What I find particularly interesting in Luhmann-Badiou’s approach, however, is this excess, this multiplicity, that perpetually seems to haunt the elements and relations constituting a system. The impression I’ve often gotten when reading Althusser, Foucault, or Butler is one of grim determinism, where my being as a social being is so thoroughly pervaded by relations of power or ideology, that any action I undertake is already undertaken in the name of that power or ideology (since I myself, as an element of the social system, am nothing but the manner in which I have been constituted as an element). That is, there is a certain inevitability to social relations as theorized by these thinkers that leaves little hope of change or escape. However, in indicating this excess of mathematically computable relations over selectively governed relations, Luhmann-Badiou alludes to a chaos that perpetually haunts any organization– mirroring, perhaps, what Deleuze-Simondon refers to as the “preindividual” or the “singular” –which provides a source of change and resistance.

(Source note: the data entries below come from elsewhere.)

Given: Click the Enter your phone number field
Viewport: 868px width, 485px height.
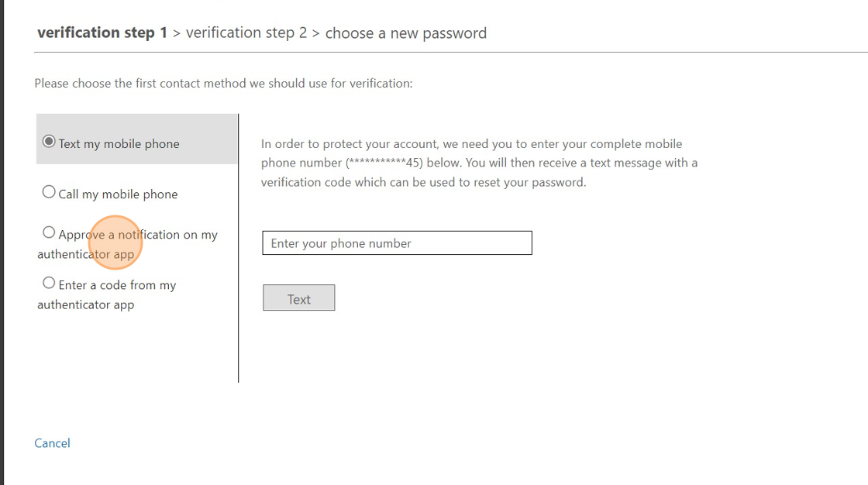Looking at the screenshot, I should tap(397, 243).
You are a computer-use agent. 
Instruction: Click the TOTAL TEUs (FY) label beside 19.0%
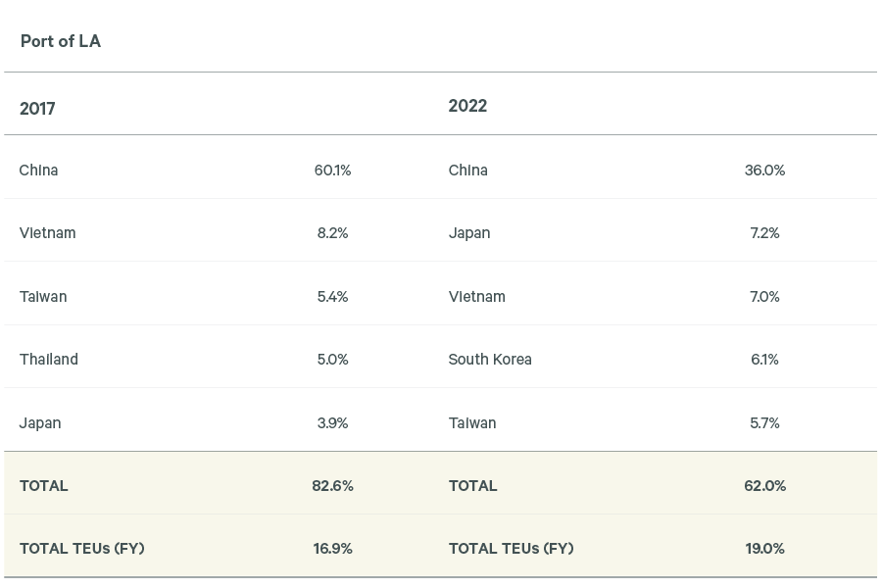pos(511,549)
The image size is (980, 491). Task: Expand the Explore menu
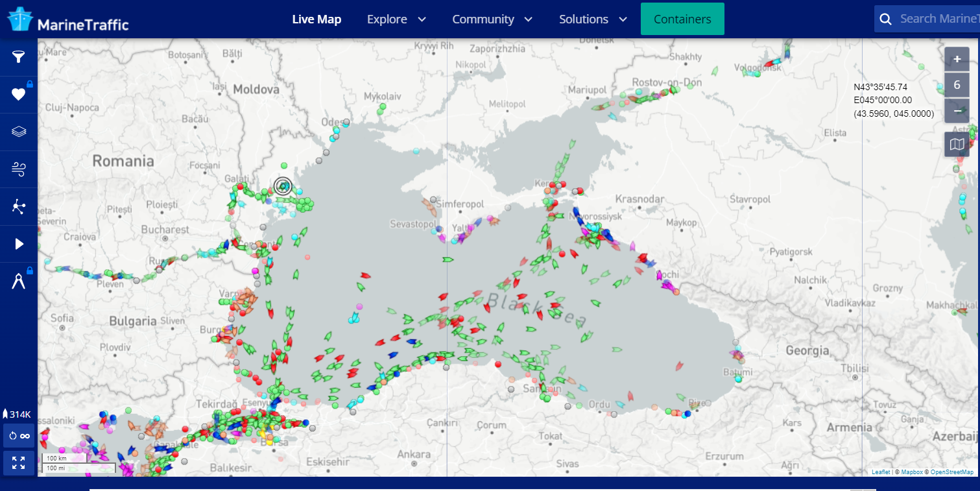396,19
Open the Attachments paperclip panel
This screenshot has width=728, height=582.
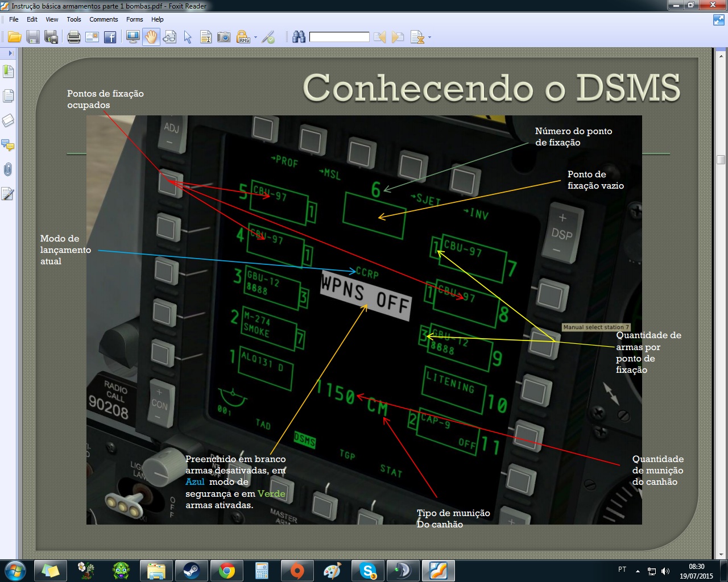tap(8, 169)
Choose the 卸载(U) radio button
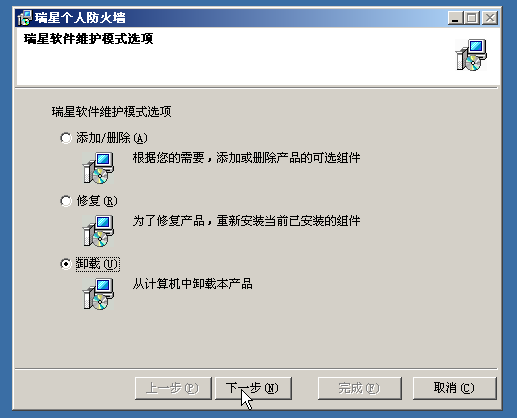Viewport: 517px width, 418px height. 66,264
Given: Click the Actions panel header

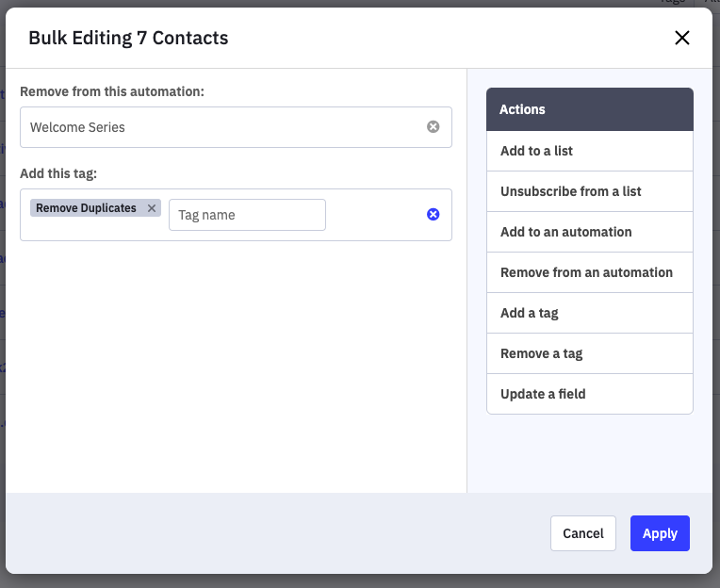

It is this excess that we witness in moments of revolution, orgiastic celebration, mob outbreaks, etc. In all of these instances, selective relational organizations break down, and we encounter something like a swarm without identity (the uncountable, the without-distinguishing-feature). By emphasizing the element of excess over organization, one gets the sense that perhaps certain questions have been posed in the wrong way, that there has been too much focus on organization and structure rather than what oozes out from the edges of systematicity. Perhaps it is in thinking the exess of possible relations over actual relations, that something like an Enlightenment subject becomes possible, a subject described by Zizek, when remarking that,
The cogitois not a substantial entity but a pure structural function, an empty place (Lacan’s $)– as such, it can emerge only in the interstices of substantial communal systems. The link between the emergence of the cogito and the disintegration and loss of substantial communal identities is therefore inherent, and this holds even more for Spinoza than for Descartes: although Spinoza criticized the Cartesian cogito, he criticized it as a positive ontological entity– but he implicitly fully endorsed it as the “position of the enunciated,” the one which speaks from radical self-doubting, since even more than Descartes, Spinoza spoke from the interstices of the social space(s), neither a Jew nor a Christian… (The Parallax View, 9)
…But a void. What Spinoza (or Descartes) was able to see as a result of their unique experience was the excess of multiplicity– multiplicity qua multiplicity –underlying any social organization, or the bubbling chaos beneath social organizations. Descartes experienced this as a result of his extensive travels and wanderings, while Spinoza experienced that as a result of being excluded from both the Jewish and Christian communities of Amsterdam. In occupying this position, both Descartes and Spinoza were able to see the ultimate contingency of how social elements and their relations are organized, and thereby experience themselves as a pure void. In this regard, the mistake of critiques of the subject such as those found in Althusser, Foucault, Deleuze, and Butler, is to suppose that it is a substantialist notion of the subject that is at stake in figures such as Descartes. These critiques end up replacing one substances (self-present res cogitans) with another substance– social customs, habituations, language, power, intensities, etc. However, what is important in Enlightenment thinkers such as Descartes is not their substantialist conception of subjectivity, but precisely their insight into the subject as void, empty, in disjunction with any possible predicate with which it might occupy. Is it not precisely for this reason that the idea of multitudes as a break from all tradition was formulable only by the thinkers of the Enlightenment? Doesn’t the critique of these thinkers as presupposing a substantial subject determined by culture essentially miss the point… That the subject of Enlightenment was always a homeless subject, a subject that had lost it’s tradition and home through it’s very tradition? Would not the goal of a renewed Enlightenment thought be to become “a-topos“?